▶ TEXT SHOWN
Despite being a lifelong Democrat and personal friend of the Kennedy family, she was appointed social secretary to fellow Smith College alumna Nancy Reagan in 1981, serving the First Lady until 1985. She went on to sit on the boards of trustees of the Phillips Collection and the Eureka Foundation, and served as president of the Washington office of the public relations firm of Rogers & Cowan.

===Cabot era===
Cabot was widowed from her second husband, Brandon, in 1993. In 1997 she married Louis Wellington Cabot, chair of the America's Cup Foundation and of the Federal Reserve Bank of Boston, and a scion of the prominent Boston Cabot family.

In 2003, the Aperture Foundation published Muffie Cabot's Vanished Kingdoms: A Woman Explorer in Tibet, China, and Mongolia, 1921-1925, an account of her mother's travels in early 20th-century Asia. Her early work on the book was encouraged by long-time friend Jacqueline Kennedy Onassis who read a first draft prior to her death.

▶ EXERCISE DATA
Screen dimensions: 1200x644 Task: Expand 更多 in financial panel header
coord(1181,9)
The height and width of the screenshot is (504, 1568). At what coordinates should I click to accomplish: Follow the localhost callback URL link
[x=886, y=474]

▶ REQUIRED TASKS
A. In the text about Muffie Cabot, her 1981 appointment as Nancy Reagan's social secretary came despite what? Answer in one to three sentences.
B. Resume the text about Muffie Cabot after its last sentence.

▶ EXERCISE ANSWERS
A. She was appointed even though she was a lifelong Democrat and a personal friend of the Kennedy family. She and Nancy Reagan were both Smith College alumnae, and she served the First Lady until 1985.

B.
==Personal life==
Describing her mother's preferences, Ali Wentworth has explained that Cabot "will choose a bath over a shower, a play over a movie, and the ocean over a pool." She has said that Cabot's normal response to any stress in life is to check into the Four Seasons Hotel; a few minutes after the September 11 attacks Cabot called Ali Wentworth, then living in New York, and recommended she immediately book a suite at the hotel.

In addition to Ali Wentworth, Cabot's other children from her marriage to Eric Wentworth included a son and another daughter. With Henry Brandon she also had a daughter.